*How to complete this task*. Go through the records below and copy out every line holding "click".

*Raw data*.

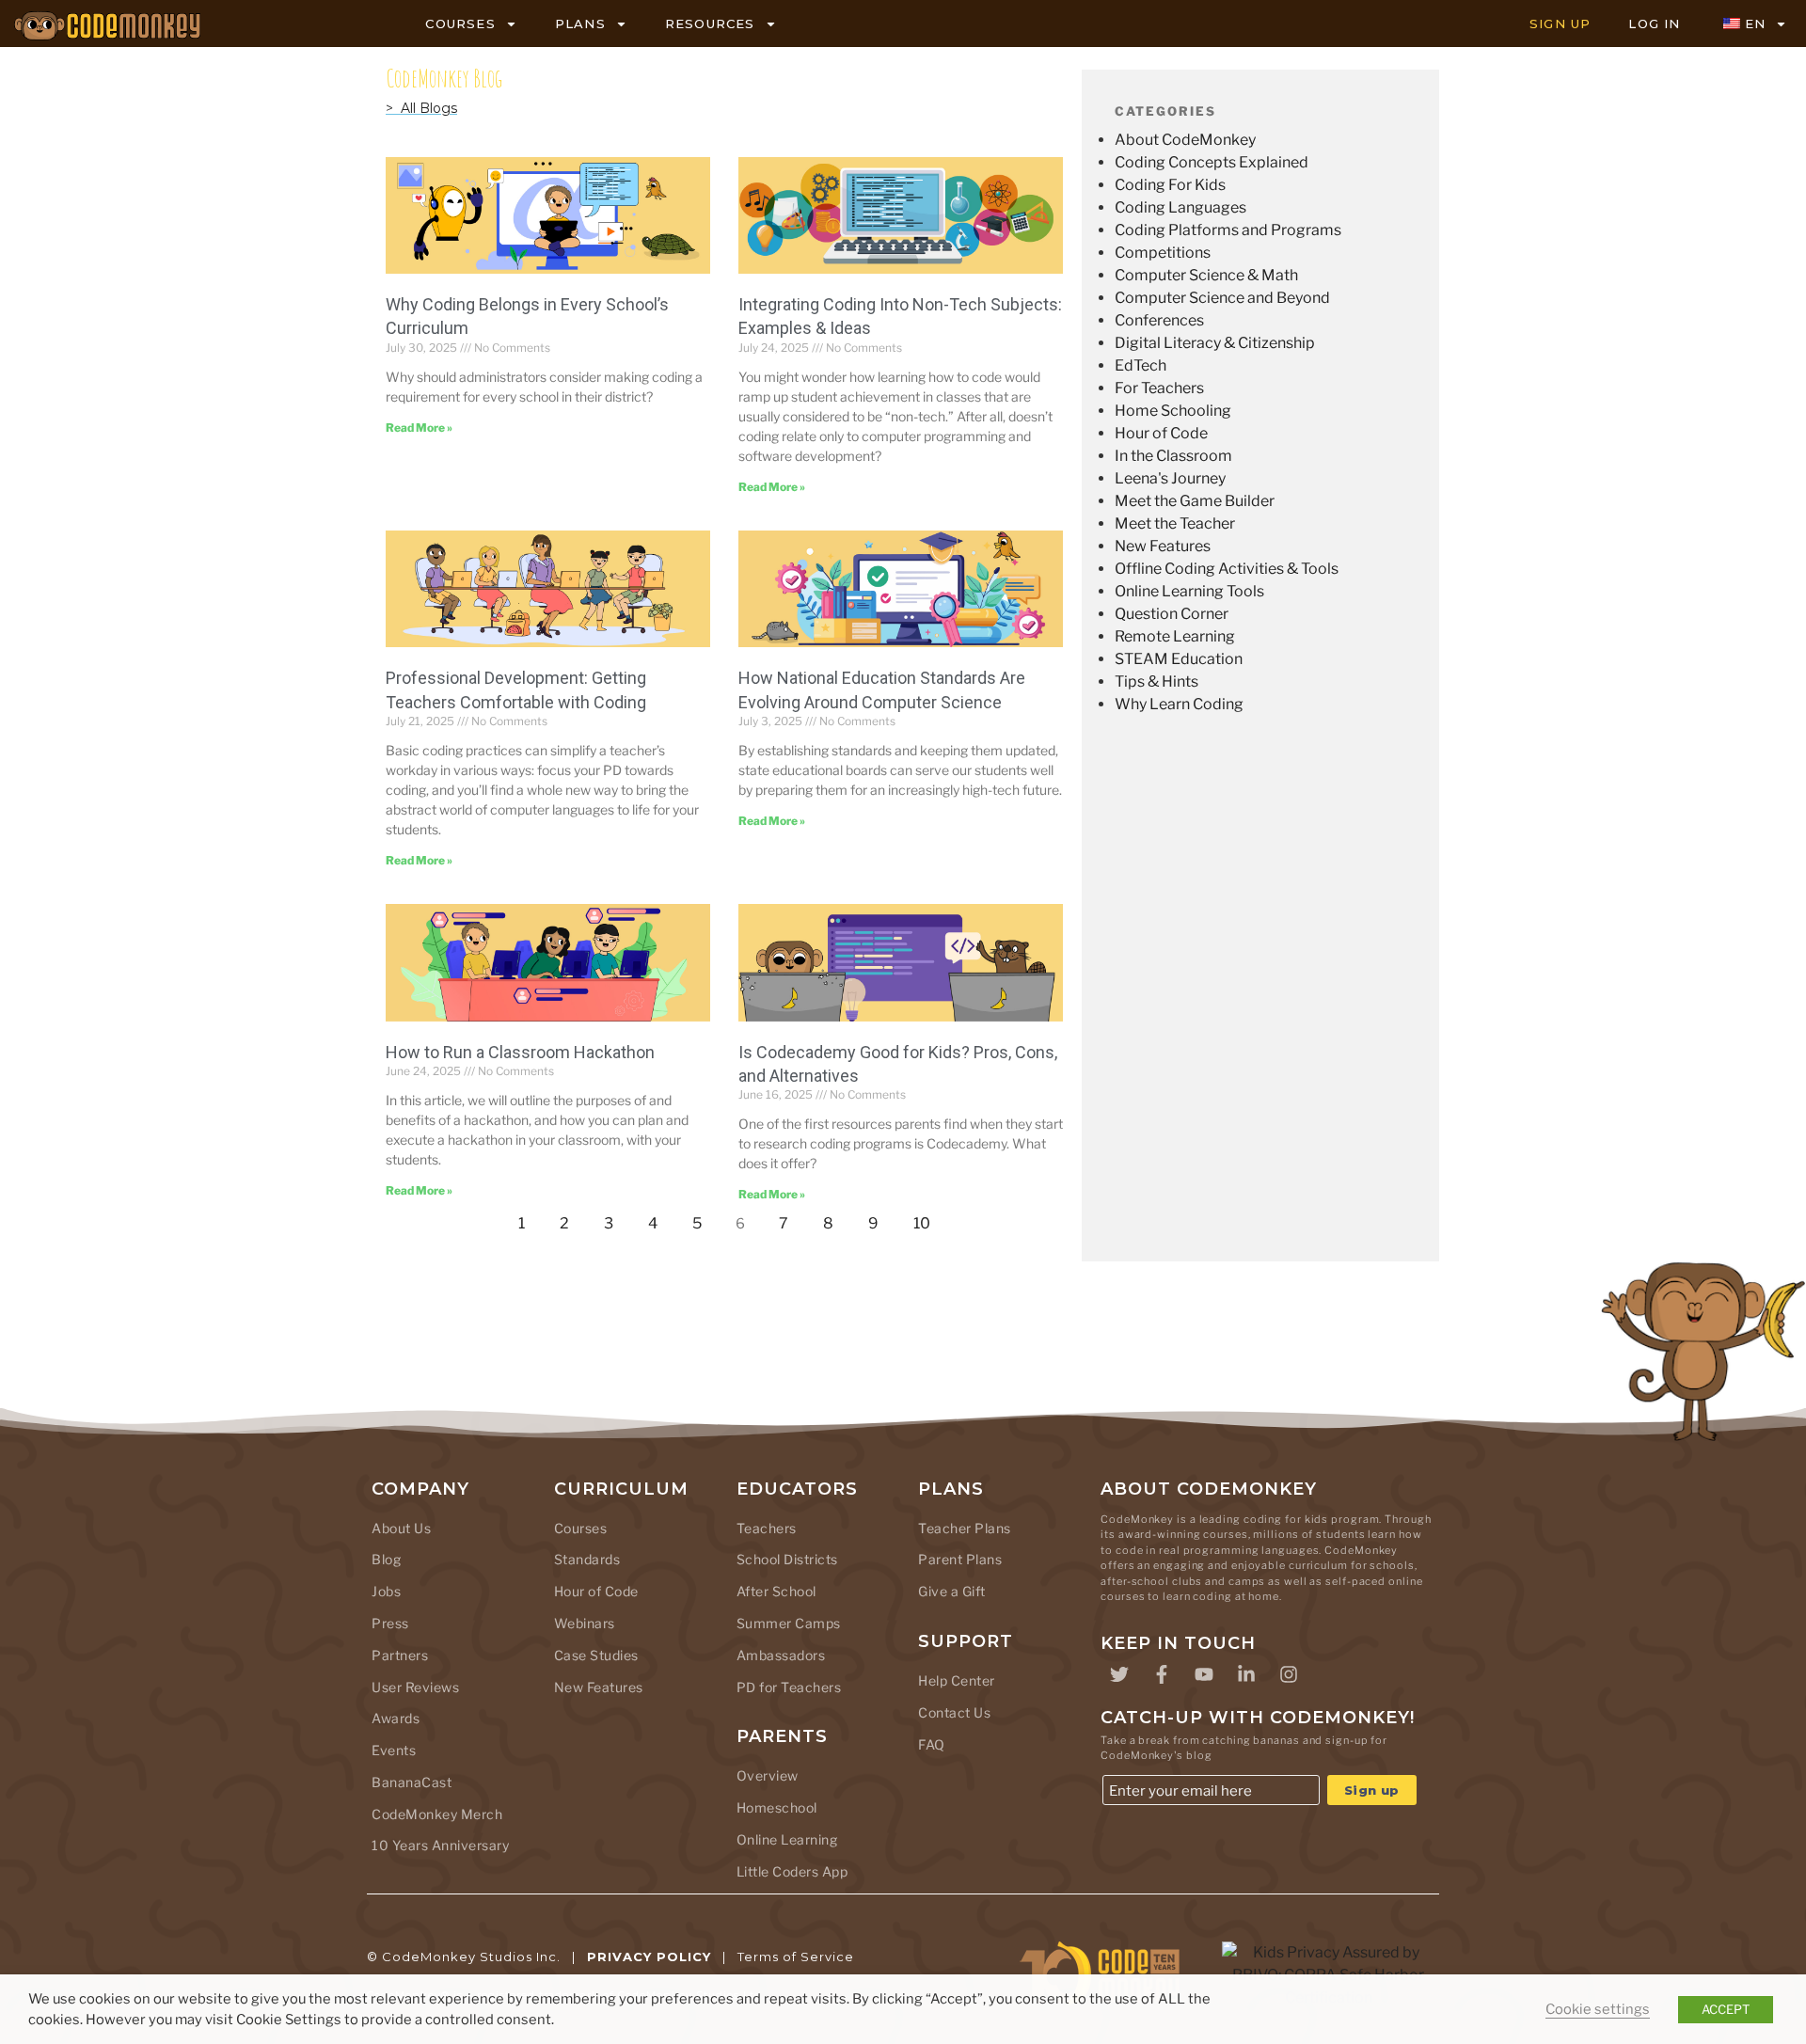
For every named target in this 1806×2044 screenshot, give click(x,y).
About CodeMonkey (1185, 140)
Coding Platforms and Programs (1228, 230)
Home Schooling (1173, 411)
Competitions (1163, 252)
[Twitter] (1119, 1674)
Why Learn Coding (1179, 704)
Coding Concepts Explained (1211, 162)
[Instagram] (1288, 1674)
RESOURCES (710, 23)
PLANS (580, 23)
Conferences (1159, 320)
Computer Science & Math (1206, 275)
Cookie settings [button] (1597, 2009)
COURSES (460, 23)
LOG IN (1654, 23)
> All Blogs (421, 108)
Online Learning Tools (1189, 591)
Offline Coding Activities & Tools (1227, 569)
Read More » (419, 427)
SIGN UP (1560, 23)
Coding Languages (1180, 207)
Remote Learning (1175, 636)
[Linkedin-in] (1246, 1674)
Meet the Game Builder (1195, 501)
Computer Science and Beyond (1222, 298)
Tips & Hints (1156, 681)
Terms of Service (795, 1956)
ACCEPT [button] (1726, 2009)
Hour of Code (1161, 433)
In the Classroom (1173, 456)
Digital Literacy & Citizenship (1215, 343)
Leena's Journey (1170, 478)
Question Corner (1171, 614)
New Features (1163, 546)
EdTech (1140, 365)
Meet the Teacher (1175, 523)
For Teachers (1159, 388)
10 (927, 1218)
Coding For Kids (1170, 185)
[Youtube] (1204, 1674)
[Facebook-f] (1161, 1674)
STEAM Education (1179, 659)
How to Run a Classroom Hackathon (520, 1052)
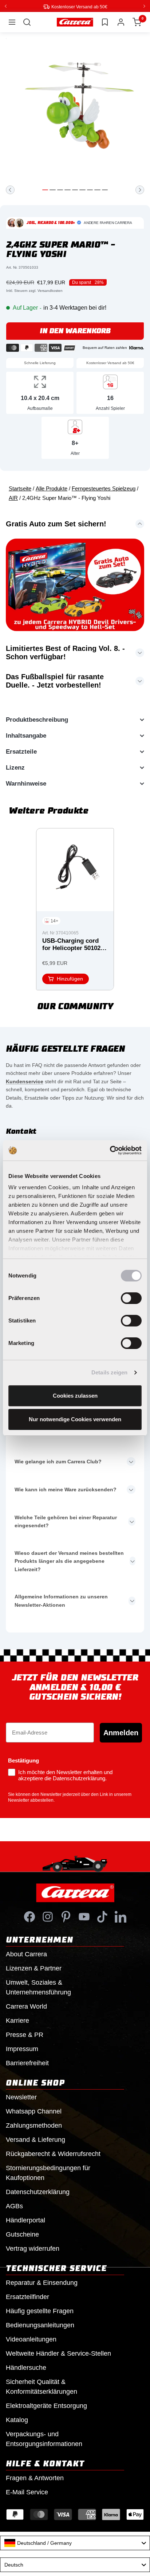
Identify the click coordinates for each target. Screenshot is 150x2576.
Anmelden (120, 1732)
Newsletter (21, 2096)
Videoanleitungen (31, 2339)
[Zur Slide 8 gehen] (97, 189)
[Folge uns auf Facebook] (29, 1916)
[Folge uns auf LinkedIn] (120, 1916)
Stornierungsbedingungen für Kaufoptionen (48, 2172)
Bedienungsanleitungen (40, 2324)
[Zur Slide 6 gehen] (82, 189)
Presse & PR (24, 2034)
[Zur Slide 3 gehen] (60, 189)
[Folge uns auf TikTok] (102, 1916)
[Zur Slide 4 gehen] (67, 189)
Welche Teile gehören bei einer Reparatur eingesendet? (66, 1521)
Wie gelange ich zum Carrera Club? (58, 1461)
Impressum (22, 2048)
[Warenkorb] (137, 21)
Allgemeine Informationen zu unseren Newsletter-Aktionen (61, 1600)
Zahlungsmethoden (34, 2125)
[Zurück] (10, 189)
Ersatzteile (21, 751)
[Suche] (27, 21)
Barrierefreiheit (27, 2062)
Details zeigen (109, 1372)
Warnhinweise (26, 783)
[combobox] (75, 2542)
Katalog (17, 2419)
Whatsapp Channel (34, 2111)
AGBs (14, 2205)
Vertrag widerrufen (32, 2248)
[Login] (121, 21)
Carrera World (26, 2006)
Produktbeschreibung (37, 719)
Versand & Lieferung (35, 2139)
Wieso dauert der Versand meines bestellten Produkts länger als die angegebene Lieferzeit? (69, 1561)
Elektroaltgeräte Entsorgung (46, 2405)
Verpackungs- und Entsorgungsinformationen (44, 2438)
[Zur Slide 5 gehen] (75, 189)
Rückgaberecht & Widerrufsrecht (53, 2153)
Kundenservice (24, 1081)
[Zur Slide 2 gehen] (52, 189)
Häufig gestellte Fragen (40, 2310)
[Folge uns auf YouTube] (84, 1916)
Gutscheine (22, 2234)
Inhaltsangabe (26, 735)
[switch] (131, 1298)
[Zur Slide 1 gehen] (45, 189)
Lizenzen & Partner (34, 1968)
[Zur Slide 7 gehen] (90, 189)
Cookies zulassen (75, 1396)
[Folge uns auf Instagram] (48, 1916)
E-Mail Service (27, 2491)
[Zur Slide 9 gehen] (105, 189)
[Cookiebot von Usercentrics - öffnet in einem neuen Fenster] (110, 1150)
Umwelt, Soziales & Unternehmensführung (38, 1987)
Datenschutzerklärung (38, 2191)
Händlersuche (26, 2367)
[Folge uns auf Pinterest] (66, 1916)
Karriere (17, 2020)
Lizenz (15, 767)
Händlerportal (25, 2220)
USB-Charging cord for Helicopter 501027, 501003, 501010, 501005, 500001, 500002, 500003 (74, 944)
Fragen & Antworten (35, 2477)
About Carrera (26, 1953)
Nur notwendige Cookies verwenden (75, 1419)
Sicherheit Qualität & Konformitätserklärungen (41, 2386)
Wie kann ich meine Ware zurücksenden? (66, 1489)
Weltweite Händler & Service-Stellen (58, 2353)
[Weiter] (139, 189)
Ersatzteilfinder (27, 2296)
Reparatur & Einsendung (42, 2282)
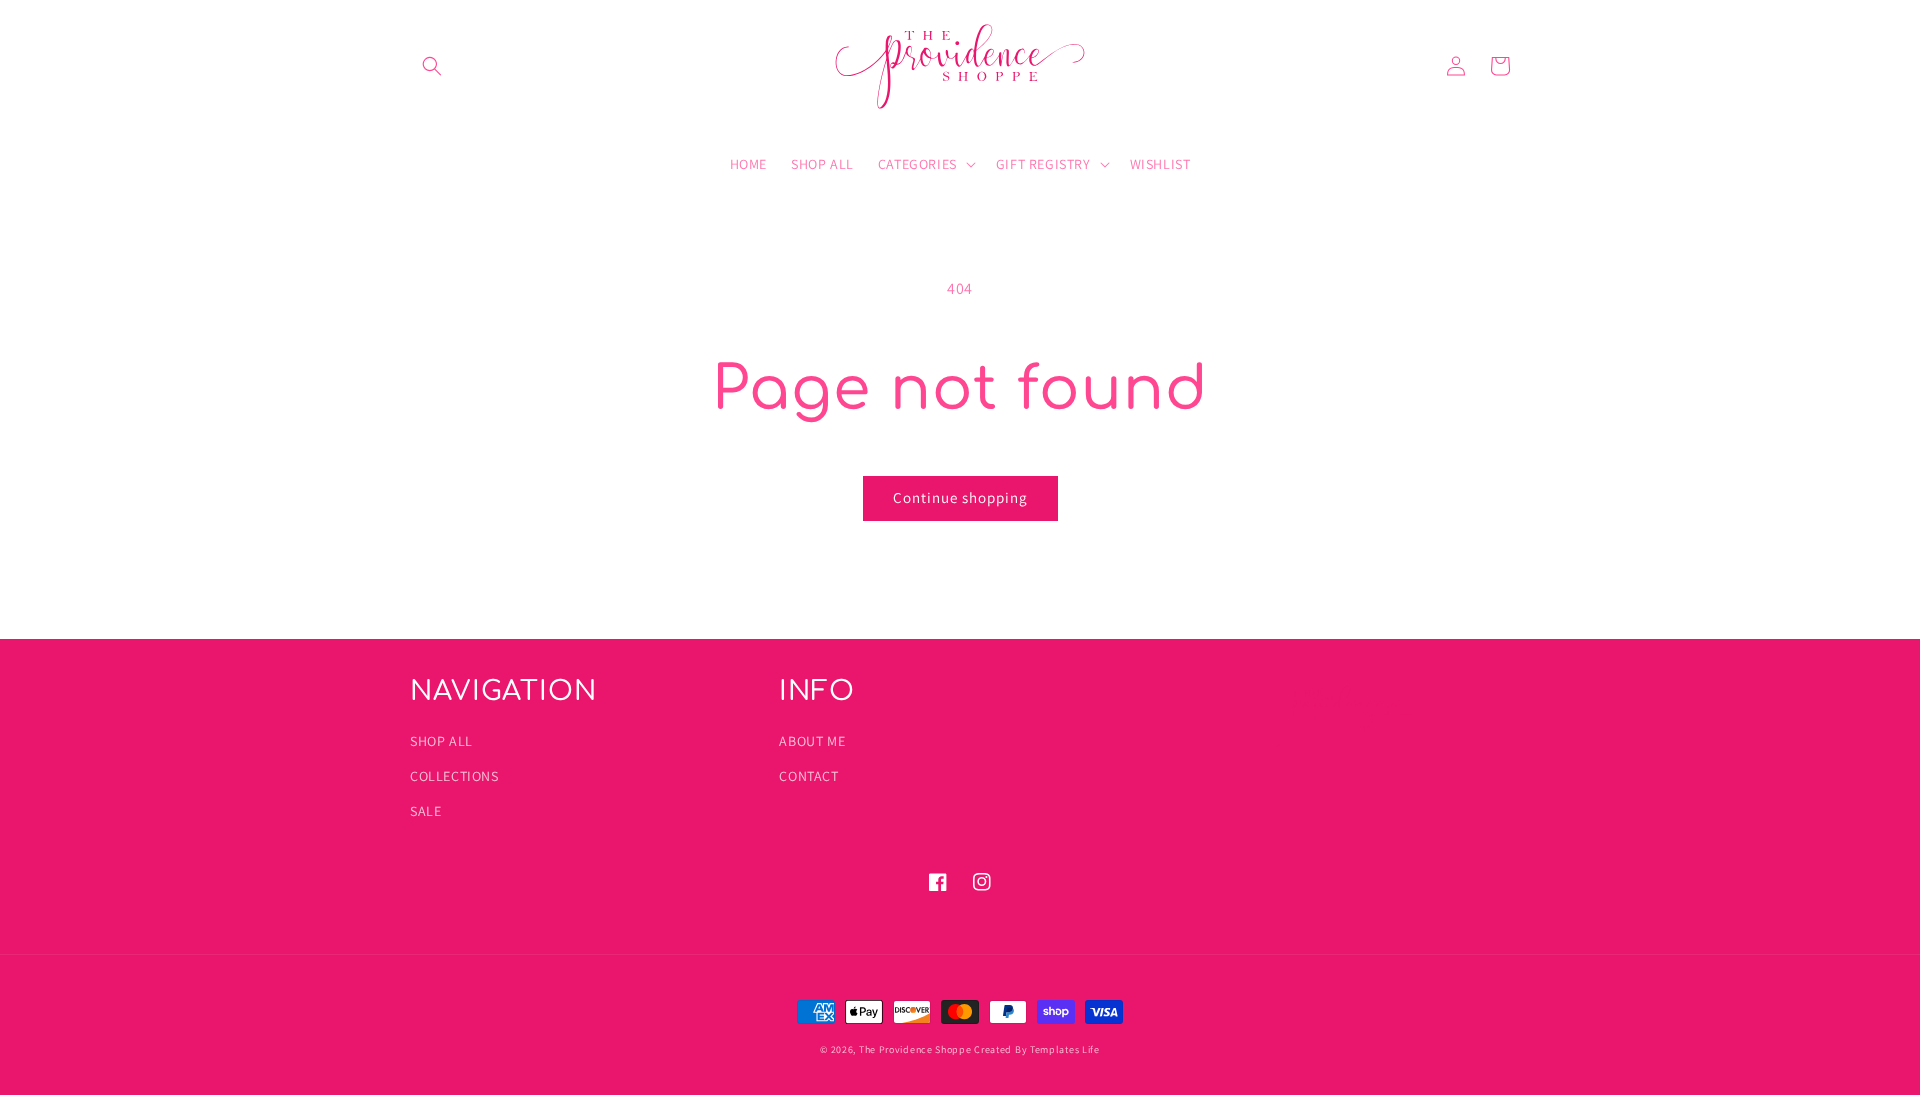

*Response below*.
For every named target in this 1806×2044 screenshot, give click(x,y).
Identify the click coordinates for each target. Screenshot is 150x2576.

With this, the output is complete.